§ **STATED GOAL 1**:
Copy the rows in the stretch from the one containing "Task: Open the Tool properties tab" through the end of the rows, requests included, and multiply every click coordinate in their answers by 1.9, rounding to whole numbers with halves going up. Omit the pictures.

There was a lot of this kind of talk that felt induced and shaming for all concerned. Yet the first episode was surprisingly free of major confrontations. Nathan, a large tattooed man who runs a haulage company and fears his children will be “going to work on a fucking camel”, and Jess, a lesbian sports coach from Wales – “I think the people coming over here are rapists and paedophiles” – flew to Mogadishu with Mathilda, a young journalist and podcaster who had worked with refugees and counted many as her friends.

When informed by a female Somali church worker of the near universal application of female genital mutilation and the widespread practice of young girls being forced into marriage, Jess argued that Somali men coming to the UK would think it normal to marry girls at 13. Mathilda didn’t discuss that possibility but cautioned against generalising.

In Syria, Bushra, a small business owner from Surrey, was happy to generalise, at least when it came to her fellow Britons. “There is a large portion in Britain who I just think are thick as shit,” she said, making clear her sympathies with refugees, her disgust for Islamophobia and how she valued human empathy. Yet it has emerged that she recently tweeted that European Jews – the survivors of the greatest genocide in history – are “the biggest charlatans on this planet. Bunch of lying scumbags.” And questioned “everything we’re told about Jewish history”.

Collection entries
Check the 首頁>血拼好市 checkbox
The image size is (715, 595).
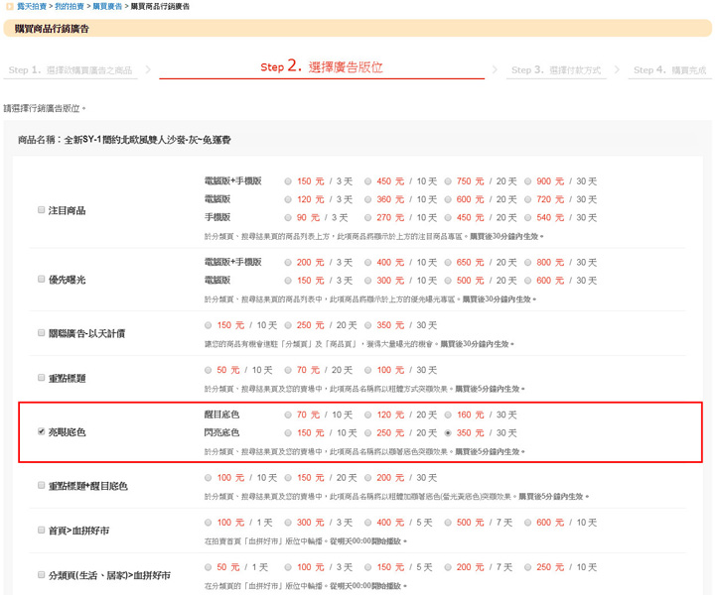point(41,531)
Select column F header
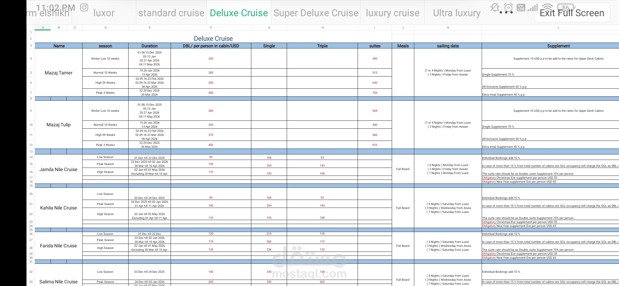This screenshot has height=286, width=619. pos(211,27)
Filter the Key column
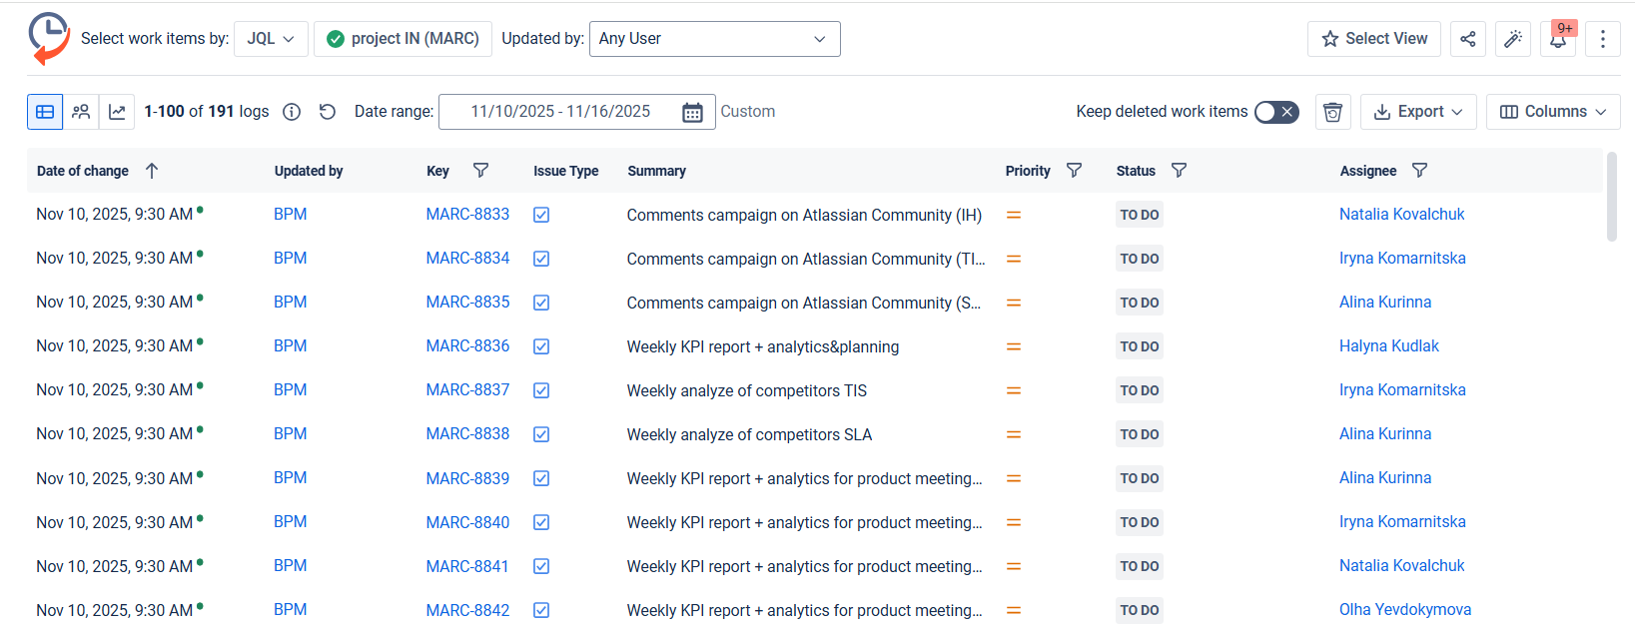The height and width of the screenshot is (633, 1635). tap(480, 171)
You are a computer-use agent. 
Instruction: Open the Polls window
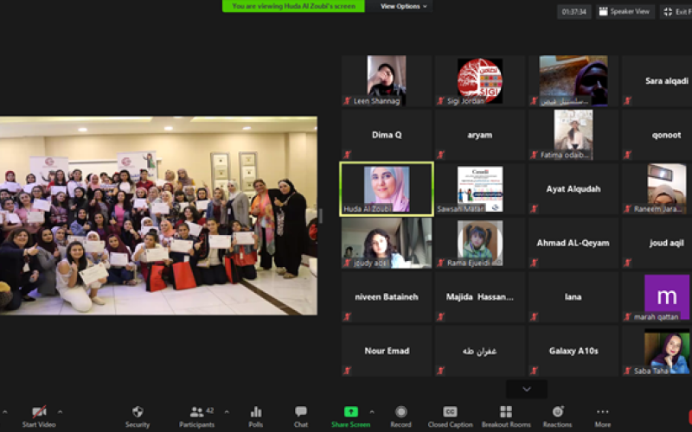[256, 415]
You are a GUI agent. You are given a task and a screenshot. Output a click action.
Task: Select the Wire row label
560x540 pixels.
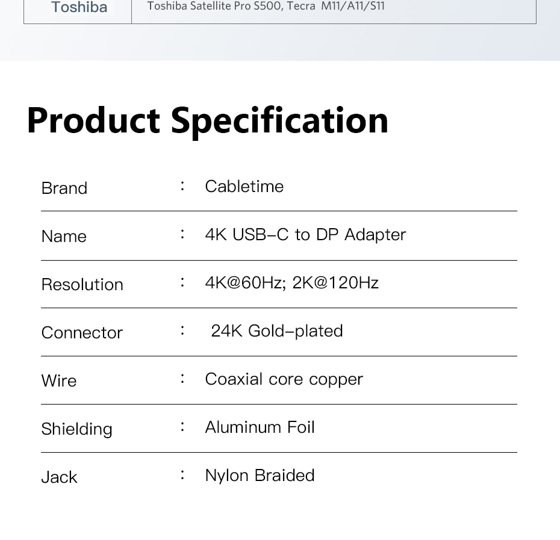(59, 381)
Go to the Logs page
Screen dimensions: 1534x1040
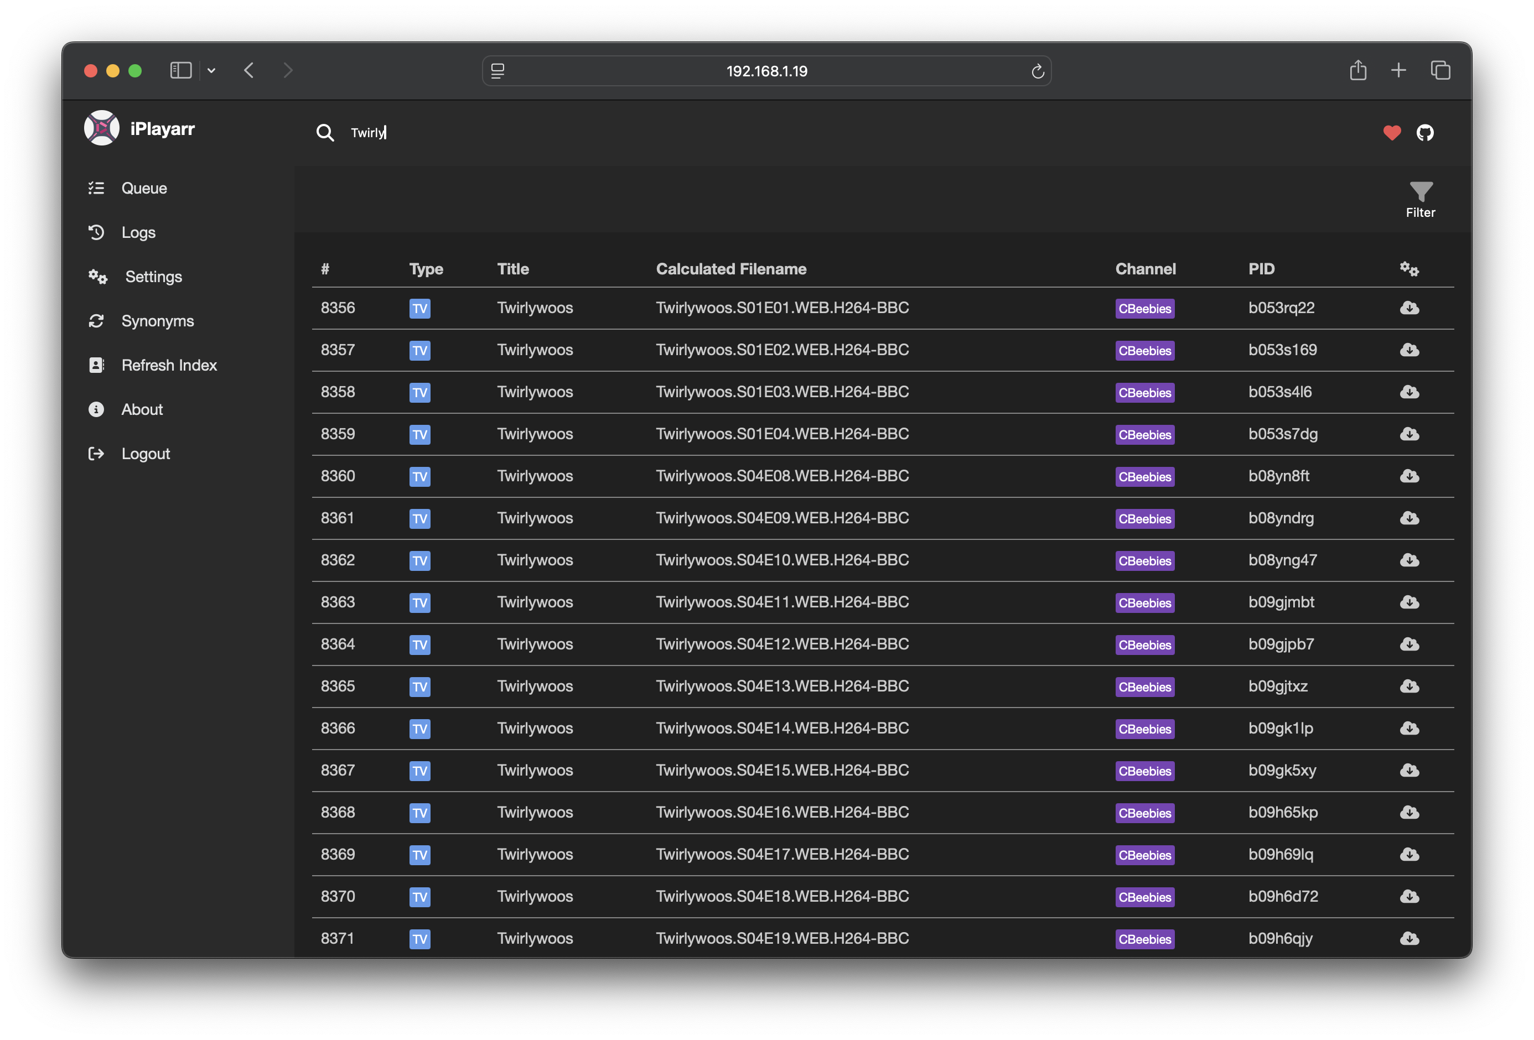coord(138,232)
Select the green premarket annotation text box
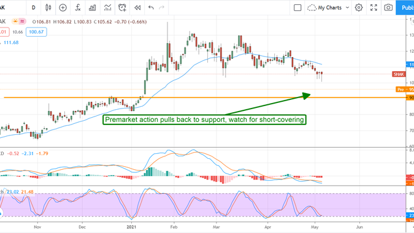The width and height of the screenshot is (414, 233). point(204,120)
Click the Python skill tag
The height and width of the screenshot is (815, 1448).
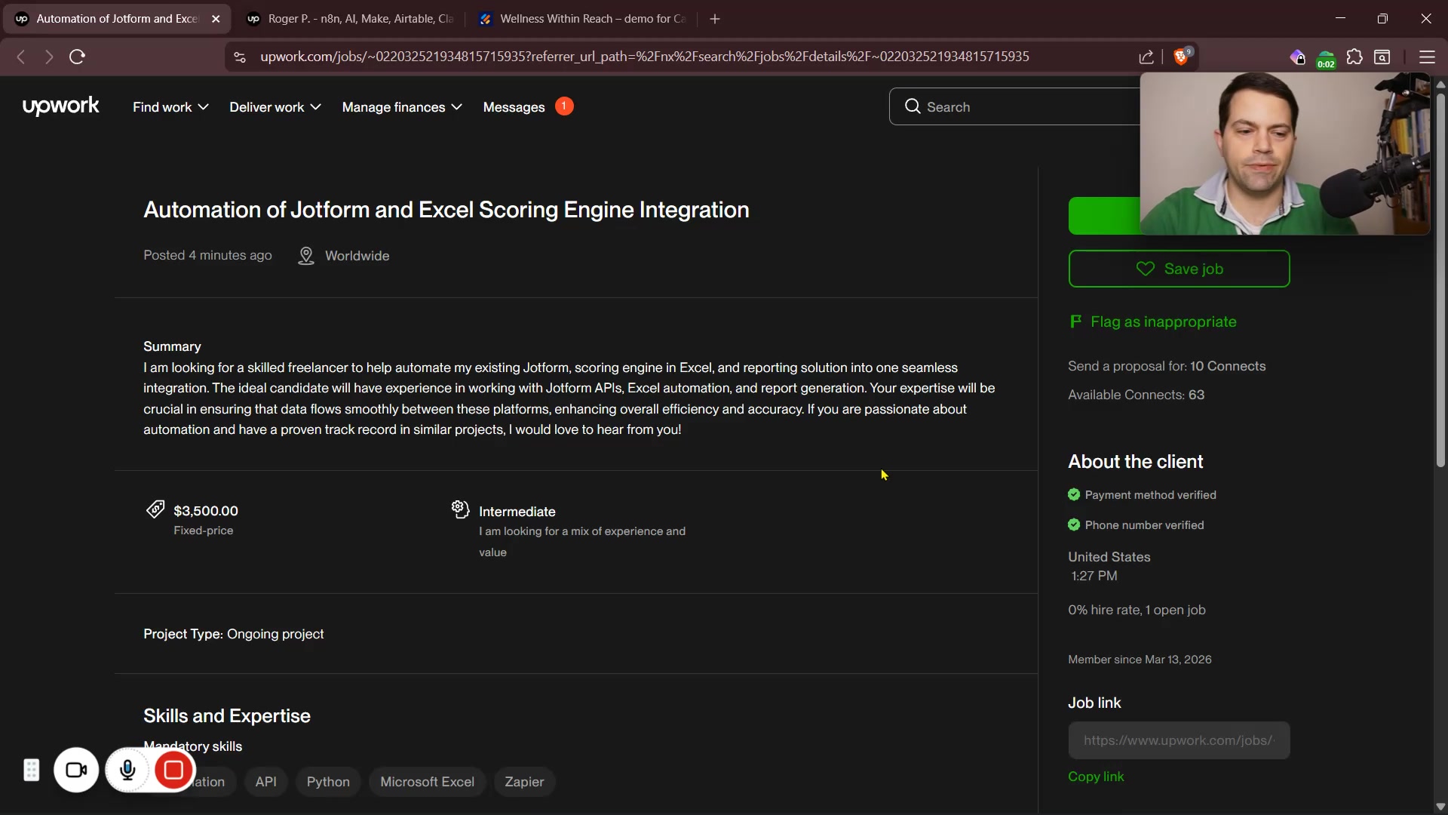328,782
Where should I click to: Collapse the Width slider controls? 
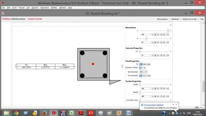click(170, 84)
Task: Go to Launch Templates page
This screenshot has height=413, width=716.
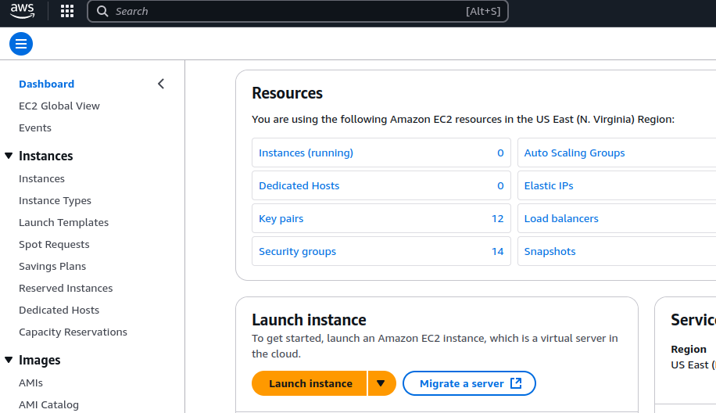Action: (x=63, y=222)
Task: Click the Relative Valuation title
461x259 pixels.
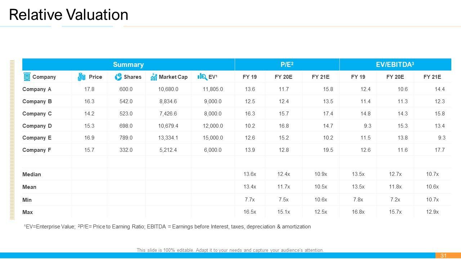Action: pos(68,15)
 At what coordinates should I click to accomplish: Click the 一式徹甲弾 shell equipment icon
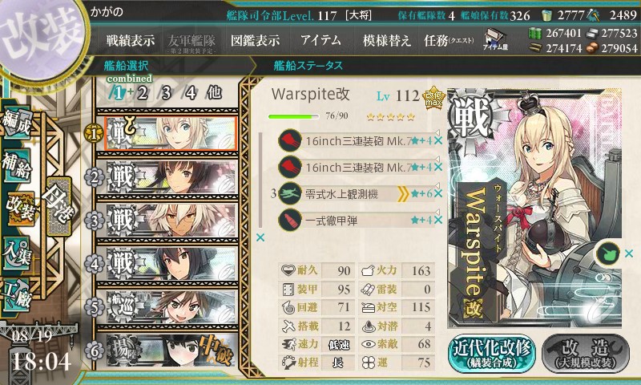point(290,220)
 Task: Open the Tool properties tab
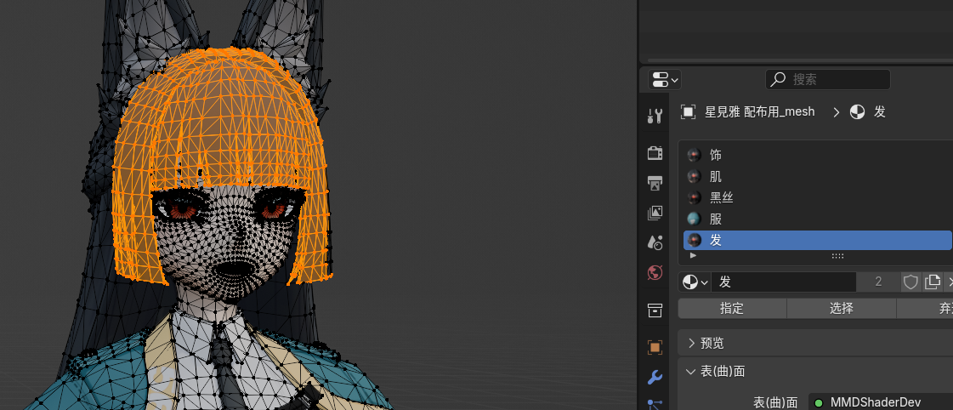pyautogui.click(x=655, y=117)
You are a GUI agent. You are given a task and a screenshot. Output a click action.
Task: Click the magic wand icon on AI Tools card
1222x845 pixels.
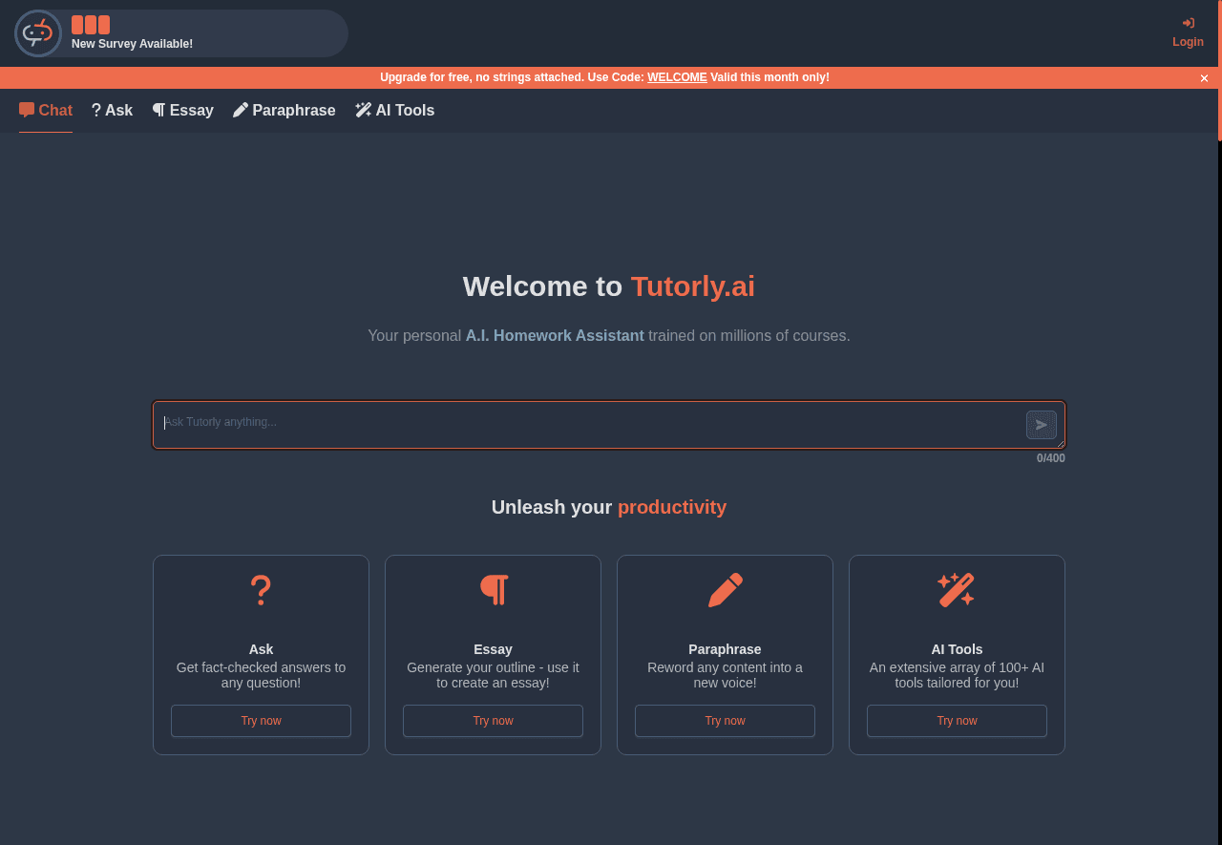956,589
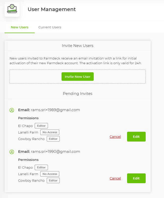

§ **STATED GOAL 2**:
Reproduce the stretch of the excerpt on the refugee program from "There was a" through "cautioned against generalising.", updating "haulage company" to "removals firm".

§ **WRITTEN SOLUTION 1**:
 Task: Open the Tool properties tab
pyautogui.click(x=1245, y=222)
You are a GUI agent. You are given a task and a screenshot. Output a click action.
Task: Click the magic wand icon on AI Tools card
1222x845 pixels.
1816,1119

§ **WRITTEN SOLUTION 2**:
There was a lot of this kind of talk that felt induced and shaming for all concerned. Yet the first episode was surprisingly free of major confrontations. Nathan, a large tattooed man who runs a removals firm and fears his children will be “going to work on a fucking camel”, and Jess, a lesbian sports coach from Wales – “I think the people coming over here are rapists and paedophiles” – flew to Mogadishu with Mathilda, a young journalist and podcaster who had worked with refugees and counted many as her friends.

When informed by a female Somali church worker of the near universal application of female genital mutilation and the widespread practice of young girls being forced into marriage, Jess argued that Somali men coming to the UK would think it normal to marry girls at 13. Mathilda didn’t discuss that possibility but cautioned against generalising.